APPS November 2002 Meeting Abstract 125

Reactive oxygen species are generated in skeletal muscle¹, but there is considerable uncertainty about what effects oxidation has on the various steps in excitation-contraction (E-C) coupling and what role if any it plays in muscle fatigue. Here, we used mechanically-skinned fibres from fast-twitch (extensor digitorum longus, EDL) and slow-twitch (soleus) muscles of the rat. Electrical stimulation was used to trigger action potential-induced twitch responses². The Ca²⁺-sensitivity and maximum force production of the contractile apparatus was examined by direct activation with heavily-buffered Ca²⁺ solutions. Strong reducing conditions had little if any effect on the properties of the contractile apparatus or on twitch responses, showing that it is not necessary to have some level of fibre oxidation for normal muscle function. In EDL fibres oxidised by H₂O₂ or dithiodipyridine, exposure to the endogenous reductant, glutathione (GSH), caused a paradoxical increase in the Ca²⁺-sensitivity of the contractile apparatus that was reversed by exposure to dithiothreitol or longer exposure to GSH. This effect, which did not occur in slow-twitch fibres, could contribute to the well-known phenomenon of post-tetanic potentiation. Oxidants also increased Ca²⁺-sensitivity by another mechanism which depended on fibre activation. Prolonged exposure to H₂O₂ however reduced both sensitivity and maximum force.
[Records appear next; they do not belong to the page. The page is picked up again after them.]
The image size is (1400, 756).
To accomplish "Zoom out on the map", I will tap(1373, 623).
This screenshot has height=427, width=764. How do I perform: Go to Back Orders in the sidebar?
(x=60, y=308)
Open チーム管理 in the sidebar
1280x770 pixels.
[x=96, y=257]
The amount of Ca²⁺ released from the sarcoplasmic reticulum in a twitch response was not altered by H₂O₂ treatment, even though such treatment greatly potentiated the sensitivity to Ca²⁺-induced Ca²⁺ release³. Strong oxidative treatment was also found to reduce or abolish twitch responses by interfering in some way with activation of the voltage sensors. These findings explain how H₂O₂ treatment initially potentiates, then reduces, twitch and sub-maximal tetanic force responses in intact fibres⁴ and show how oxidation can have both beneficial and deleterious effects in skeletal muscle.